La domanda che ci si pone prima che cominci il “Re Lear” di Shakespeare, portato in scena da Michele Placido a Sassari, è la seguente: a distanza di tanti anni è ancora attuale il tema trattato in questa tragedia? Visto lo spettacolo la risposta è assolutamente affermativa. Re Lear si spoglia del potere in favore delle figlie Goneril e Regan le quali, con l’artificio delle belle parole, riescono a conquistare il cuore del sovrano, dichiarandogli amore incondizionato. La terza figlia, Cordelia, la più giovane, la più amata, interrogata dal padre non usa, a sproposito, parole di affetto: essere figlia significa tutto, non sa mentire e il suo “Nulla, mio signore” scatenerà l’ira del padre che non saprà distinguere le bugie dall’affetto sincero. Cordelia verrà bandita e le due sorelle avranno campo libero per spartirsi il regno, avide di potere e irriconoscenti nei confronti del vecchio Re. Parallela alla storia principale segue il suo corso quella del Conte di Gloucester, tradito dal figlio illegittimo Edmund, affamato anch’esso di potere, cospira nei confronti del padre e del fratello Edgar, figlio preferito del Conte.

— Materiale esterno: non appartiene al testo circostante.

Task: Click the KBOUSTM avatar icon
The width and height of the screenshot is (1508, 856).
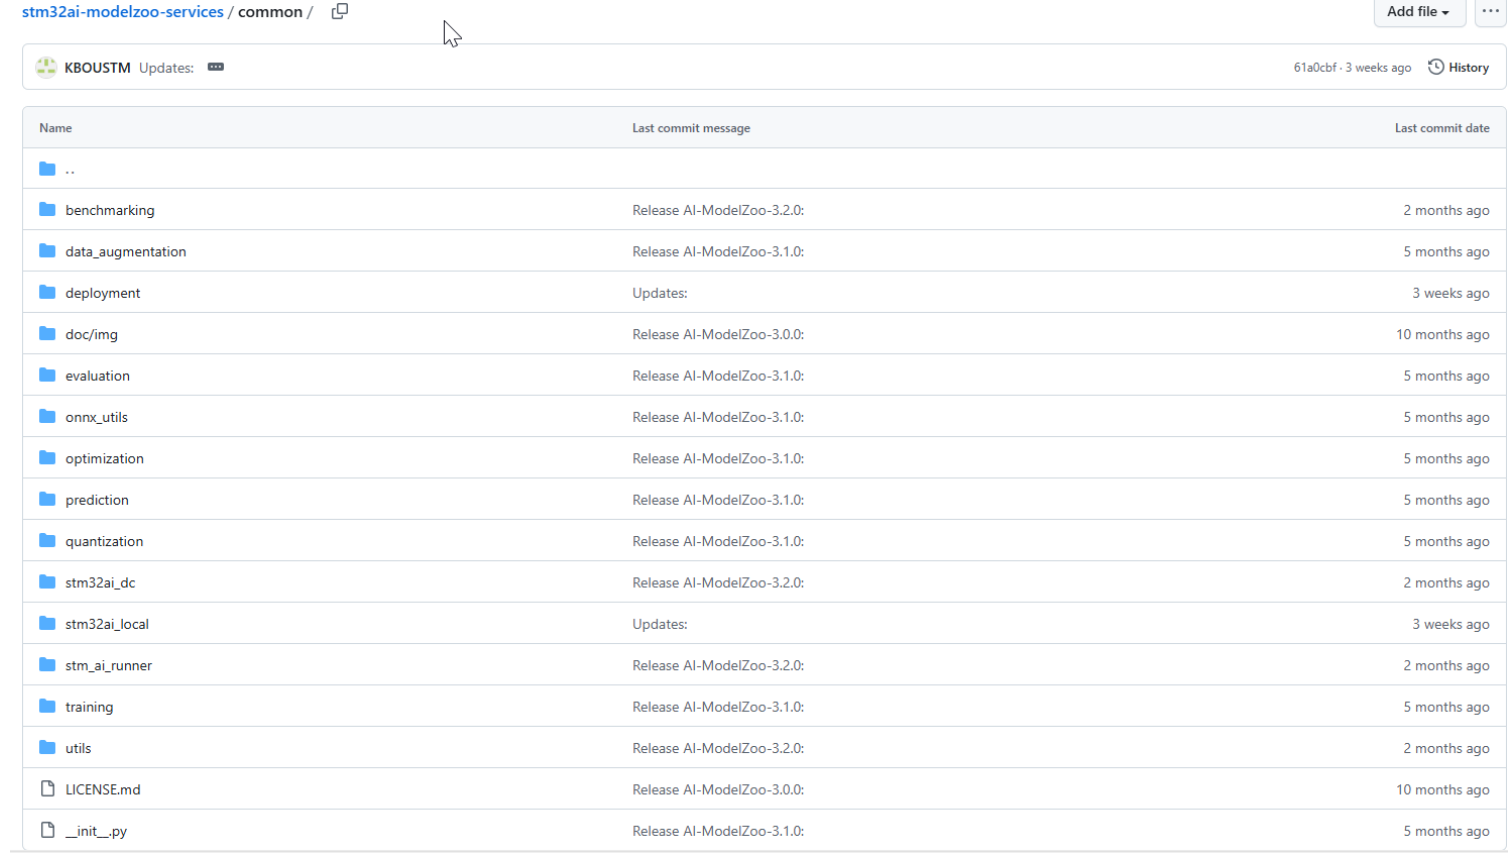Action: [46, 68]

La brama di potere, la forza persuasiva delle parole, tutto questo ci dice qualcosa oggi? L’ambiguità morale dell’uomo del ventunesimo secolo è forse diversa da quella raccontata da Shakespeare? E Placido ci fa capire da subito che tra passato e presente niente è cambiato: sono le scene (Di forte impatto simbolico) e i costumi a farci intendere tutto questo, immagini di Osama Bin Laden, John Kennedy, Nelson Mandela all’interno di una grossa corona e poi aquile naziste, gomme d’auto, materiale di risulta, statue classiche…

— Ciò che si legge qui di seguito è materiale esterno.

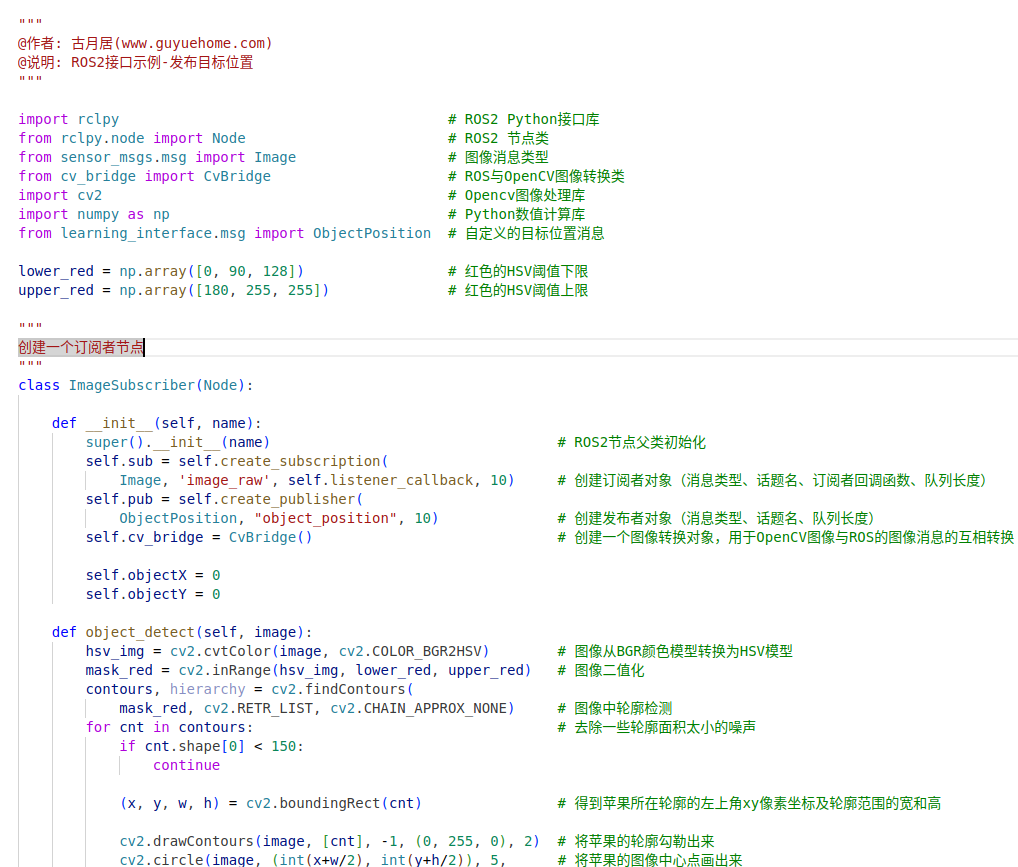This screenshot has width=1018, height=867.
Task: Place cursor on self.objectX = 0
Action: tap(150, 575)
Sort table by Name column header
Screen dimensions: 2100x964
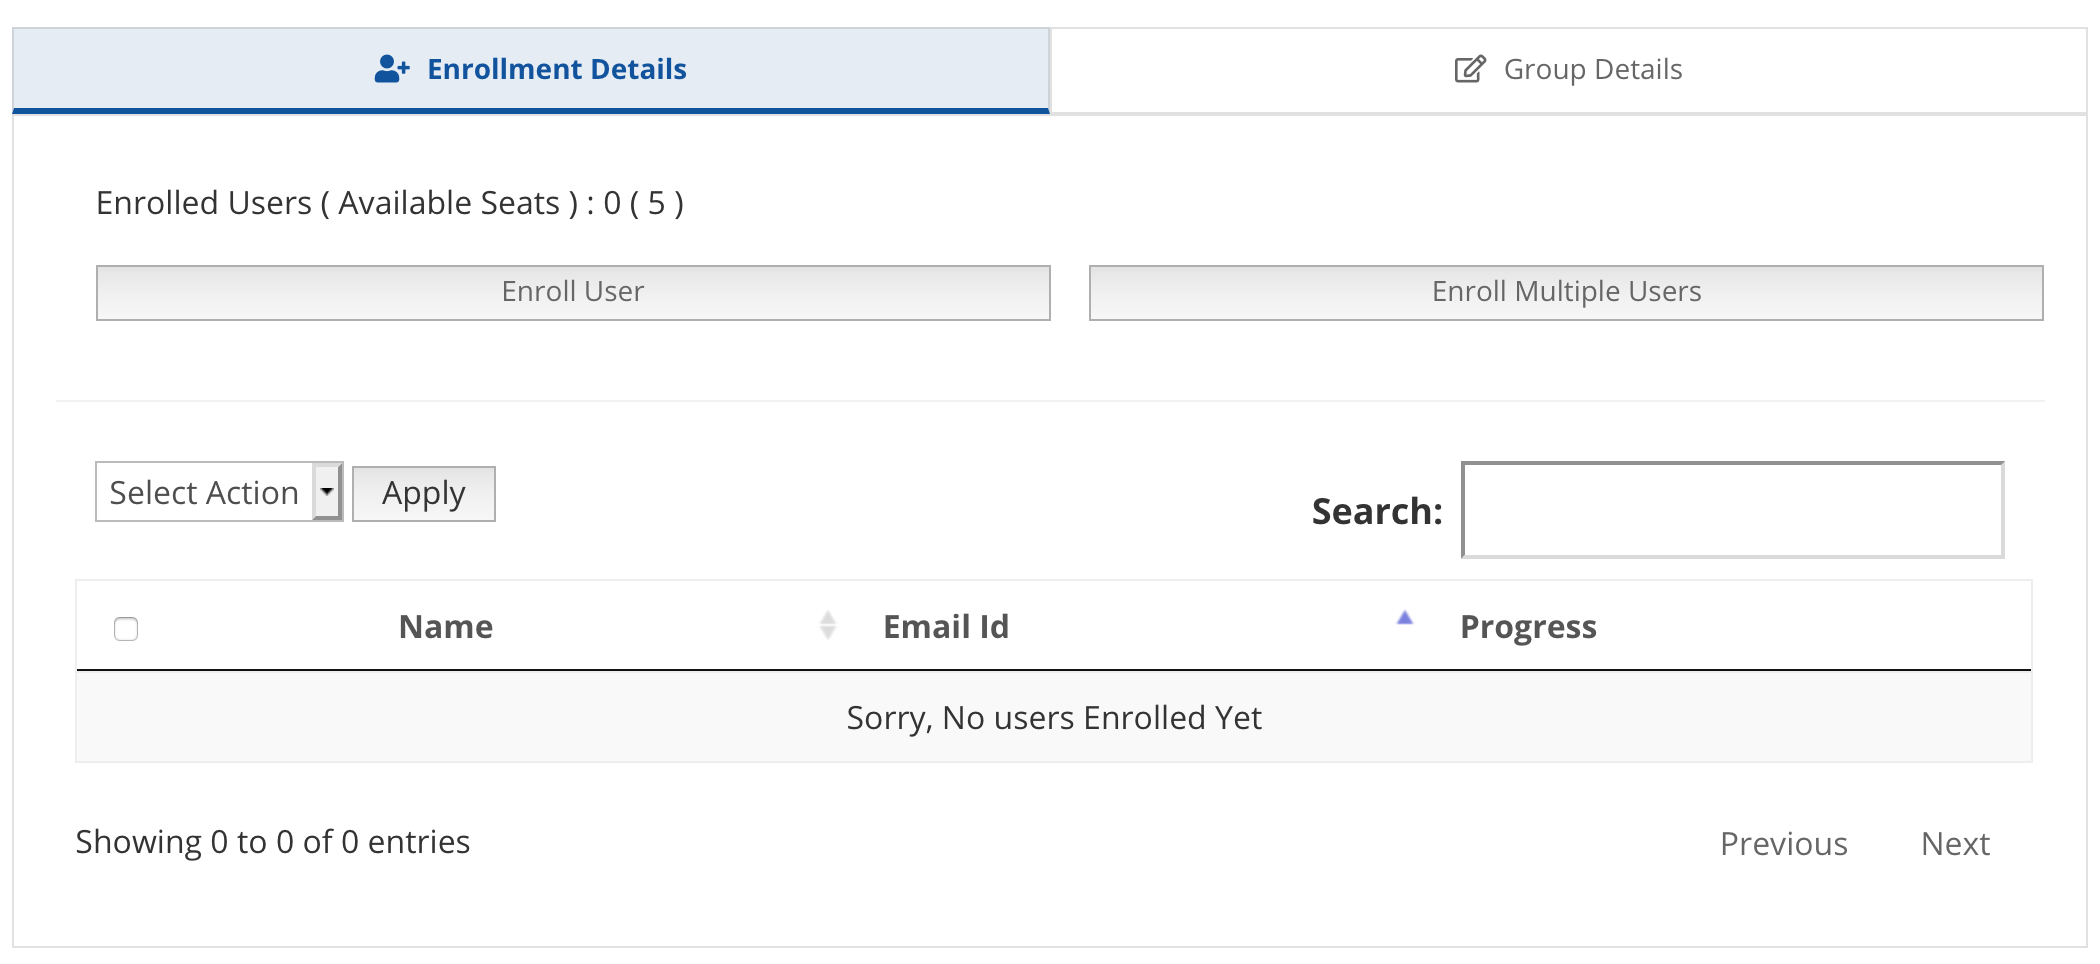[x=446, y=626]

Lo spettacolo si fa decisamente apprezzare grazie ad una buona regia (Dello stesso Placido e Francesco Manetti), che a volte esagerano nella ricerca di effetti visivi e sonori, e alla buona interpretazione di tutti gli attori, in particolare Francesco Bonomo e Giulio Forges Davanzati. Il primo un Edgar tormentato, capace di coinvolgere il pubblico nel suo percorso di rinascita ed avvicinamento al vecchio padre ormai cieco e disperato; il secondo grazie ad una grande presenza scenica e una notevole forza interpretativa restituisce al “suo” Edmund la complessità dei “grandi cattivi” delle opere del drammaturgo inglese; Gigi Angelillo, mai sopra le righe, sempre misurato, è un ottimo conte di Gloucester; le tre sorelle (Cordelia, Goneril e Regan) interpretate rispettivamente da Federica Vincenti, Marta Nuti e Maria Chiara Augenti, sono riuscite ad imprimere ai loro personaggi le diverse sfumature dei loro caratteri. Delude sicuramente il personaggio del Matto (Il buffone) interpretato da Brenno Placido, sminuito sia per la riscrittura che per la recitazione (Parla in rap). D’altronde la “vita” del Fool in questo dramma ha sempre avuto un percorso molto difficile: nel ‘600 e nel ‘700, nelle varie edizioni del testo e nei tanti adattamenti, veniva addirittura rimosso, per essere recuperato definitivamente nel diciannovesimo secolo.

Presente , passato, futuro… una rivisitazione riuscita perché del testo intramontabile di Shakespeare Michele Placido non fa assolutamente scempio. Qualcosa da dire? “Nulla, mio signore”.